It looks like two sets of this, and two sets of that feeding the same bus from what I see.
What I don't see is what you're keeping from us with those signs.
You sir are holding out on us here.

No, that set of this is taped of there and going somewhere else without ocp?


----------



## ampman (Apr 2, 2009)

HAND said:


> It looks like two sets of this, and two sets of that feeding the same bus from what I see.
> What I don't see is what you're keeping from us with those signs.
> You sir are holding out on us here.
> 
> No, that set of this is taped of there and going somewhere else without ocp?

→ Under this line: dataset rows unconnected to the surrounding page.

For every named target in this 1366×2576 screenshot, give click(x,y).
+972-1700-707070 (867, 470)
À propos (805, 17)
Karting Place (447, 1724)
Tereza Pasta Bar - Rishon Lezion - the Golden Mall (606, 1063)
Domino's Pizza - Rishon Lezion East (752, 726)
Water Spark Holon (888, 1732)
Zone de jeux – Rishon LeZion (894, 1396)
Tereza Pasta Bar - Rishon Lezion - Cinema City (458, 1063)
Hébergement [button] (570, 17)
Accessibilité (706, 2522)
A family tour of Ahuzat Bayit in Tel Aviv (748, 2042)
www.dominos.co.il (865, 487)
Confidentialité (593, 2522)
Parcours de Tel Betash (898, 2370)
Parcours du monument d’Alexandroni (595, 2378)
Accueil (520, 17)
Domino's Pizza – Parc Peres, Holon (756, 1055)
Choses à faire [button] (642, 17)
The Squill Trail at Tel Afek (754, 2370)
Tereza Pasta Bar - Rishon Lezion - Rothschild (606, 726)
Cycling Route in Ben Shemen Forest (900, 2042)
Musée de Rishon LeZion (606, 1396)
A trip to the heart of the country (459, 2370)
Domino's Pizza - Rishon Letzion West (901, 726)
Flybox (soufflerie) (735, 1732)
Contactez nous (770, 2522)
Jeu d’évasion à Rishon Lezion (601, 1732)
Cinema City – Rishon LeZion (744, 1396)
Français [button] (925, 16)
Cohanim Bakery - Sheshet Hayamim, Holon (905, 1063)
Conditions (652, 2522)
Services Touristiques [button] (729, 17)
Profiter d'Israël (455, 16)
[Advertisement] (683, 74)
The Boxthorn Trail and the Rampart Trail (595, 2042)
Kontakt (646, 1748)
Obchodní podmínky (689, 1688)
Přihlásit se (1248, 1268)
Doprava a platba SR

 look at my previous post the lugs you see are whats behind those signs i'am holding them up with one hand and snapping pics with the other


----------



## ampman (Apr 2, 2009)

i will be replacing all this with a new disconnect ,transfer sw. and panel i will posts as i go oh and i have to do this with little or no down time


----------



## MDShunk (Jan 7, 2007)

That's a pretty wacky installation. Don't forget to take progress pics and more pics when you're done. It might make more sense then.


----------



## ampman (Apr 2, 2009)

MDShunk said:


> That's a pretty wacky installation. Don't forget to take progress pics and more pics when you're done. It might make more sense then.


 i'am going to post each stage of compleation what part doesn't make sense i know my explanation may be off


----------